DNA is simply a storage vessel of genetic information. It sits in the nucleus and must be called upon through a process of transcription where an enzyme called RNA Polymerase“reads aloud” the stored information into a molecule called messenger RNA (mRNA). Since DNA is double-stranded in an anti-parallel fashion, we automatically know the sequence of the second strand by knowing the first. The mRNA is made through complimentary base-pairing to the template strand, which is the reverse complement of the coding strand. The coding strand is the strand that reads identical in sequence to the mRNA with the exceptions of T’s being replaced by U’s.
This coding strand is later decoded by the ribosomes with the help of transfer RNA’s tRNA‘s) that act as a decoder of the information and protein assembler in a process called translation. The ribosome scans along the mRNA and recognizes nucleotides in batches of 3 . These batches of 3 can be translated into an amino acid and is known as a codon. Since there are 4 types of bases and they are read as groups of 3, there are 43 (or 64) combinations of these codons. However, there are only 20 amino acids used to build proteins. This indicates that there is room for redundancy. Three of these codons tell the ribosome to stop, like a period in a sentence. These are called stop codons. There is one special codon that performs double duty: ATG. The codon (ATG) that encodes the amino acid Methionine also acts as a start codon that tells the ribosome where to start reading from. Like nucleic acids, proteins have a polarity and are synthesized in an amino to carboxyl direction. We abbreviate this by terming the beginning of the protein sequence, N-terminal, and the ending of the sequence as the C-terminal.
George Beadle and Edward Tatum first described the concept that each gene corresponded to an enzyme in a metabolic pathway by exposing the yeast Neurospora crassa to mutagenic conditions (Beadle & Tatum, 1941). Following these procedures Joshua Lederberg continued these studies with Tatum where they generated two mutants strains in Escherichia coli . These bacteria were auxotrophs, unable to generate some basic nutrients necessary to sustain their growth. The two strains were described as met− bio− Thr+ Leu+ Thi+ (Strain A) and Met+ Bio+ thr− leu− thi− (Strain B). Strain A can sufficiently synthesize the amino acids threonine, leucine and the cofactor thiamine while deficient in producing the cofactor biotin and the amino acid methionine while the converse was true of Strain B. When either of these two strains were plated onto minimal media, no growth occurred. Supplementing minimal media with methionine and biotin permitted Strain A to grow as normal. When the two strains were mixed together and plated on minimal media, there was growth of bacteria. The two strains were capable of complementing each other in some way as if a sexual exchange of genetic material had occurred (Lederberg & Tatum, 1946).

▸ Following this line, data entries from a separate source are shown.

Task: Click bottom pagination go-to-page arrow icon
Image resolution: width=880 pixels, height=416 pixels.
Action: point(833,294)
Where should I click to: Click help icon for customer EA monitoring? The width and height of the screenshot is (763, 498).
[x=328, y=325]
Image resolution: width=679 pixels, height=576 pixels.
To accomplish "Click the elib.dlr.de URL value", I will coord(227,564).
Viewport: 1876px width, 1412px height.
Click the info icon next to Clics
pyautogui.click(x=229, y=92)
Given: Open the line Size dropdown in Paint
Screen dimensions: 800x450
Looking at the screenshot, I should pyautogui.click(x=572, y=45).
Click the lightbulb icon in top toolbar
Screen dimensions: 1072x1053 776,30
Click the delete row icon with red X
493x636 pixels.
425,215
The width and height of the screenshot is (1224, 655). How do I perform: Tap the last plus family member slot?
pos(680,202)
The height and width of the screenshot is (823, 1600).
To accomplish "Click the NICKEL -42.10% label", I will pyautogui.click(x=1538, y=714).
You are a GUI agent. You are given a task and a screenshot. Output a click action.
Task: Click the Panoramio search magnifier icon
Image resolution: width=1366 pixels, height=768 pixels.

Bacteria are equipped with all the necessary capacities to replicate DNA. Common bacterial species have bee adapted for use in the lab to carry DNA and propagate it for uses in biotechnology. In addition to chromosomal DNA of the bacterial genome, bacteria also have extrachromosomal DNA called plasmids. These plasmids replicate independently of the bacterial chromosome and can occur in high copy. These circular pieces of DNA are modified in labs to carry specific pieces of DNA so they can be studied or used for expression into proteins. Plasmids can naturally carry important traits, including antibiotic resistance. Plasmids are relatively small, ranging in size from 1000 bases to 1,000,000 bases long (1kb-1000kb).
Through a process called conjugation, bacteria can “sexually” transfer genetic material to another by passing plasmids through a structure called a conjugation pilus.